Kiedy tor wysechł, Robert rozpoczął swój pierwszy dłuższy przejazd i wtedy zaczęły się problemy: Mieliśmy mały problem w tylnym zawieszeniu, którego nie można było rozwiązać w trakcie sesji, dlatego skończyliśmy udział na siedmiu okrążeniach. - powiedział kierowca BMW. Zmieniliśmy tylne zawieszenie i wyjechaliśmy w drugiej sesji. Na szczęście, bo było bardzo ważne, żeby pojeździć.

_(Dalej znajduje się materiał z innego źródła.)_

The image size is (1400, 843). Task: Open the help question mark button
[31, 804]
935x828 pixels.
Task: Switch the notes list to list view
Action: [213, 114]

Deszcz pomiędzy sesjami tylko nieznacznie ograniczył jazdę i Kubica mógł nadrobić stracony czas, choć musiał pracować nad kilkoma rzeczami na raz. Ostatecznie uplasował się na szóstej pozycji. Dostrajaliśmy ustawienia, opony, wszystko razem. Teraz będzie dużo danych do analizowania. Warunki na torze różnią się od tego, co było w zeszłym roku i wiele zespołów ma problemy z przyczepnością. My ciągle mamy problemy z balansem. W przypadku miękkich opon są również problemy z grainingiem, za to twarde opony wyglądają dużo lepiej. Jutro sytuacja powinna się poprawić, ale musimy zobaczyć, jaka będzie temperatura. Jeśli dalej będzie tak chłodno, to twarde opony będą równiejsze.

Polski kierowca dodał na koniec, że choć nie jest to jego ulubiony tor, to zawsze był tu szybki, ale nie był w stanie przełożyć tego na dobry wynik w wyścigu. Zawsze byłem tu szybki, ale nie zdobyłem wielu punktów. Rok temu byłem ósmy, więc musimy się poprawić. Wydaje mi się, że jesteśmy na dobrej drodze. - dodał Robert.

Źródło: F1.PL

KOMENTARZE

3
RENO
10.05.2008 07:26
2 lata temu był chyba 13, rok temu 8, to teraz 3:)
PINHEAD
10.05.2008 07:25
bedzie 3, zaraz za Ferrari
vero
09.05.2008 07:16
byle w pierwszej piatce :)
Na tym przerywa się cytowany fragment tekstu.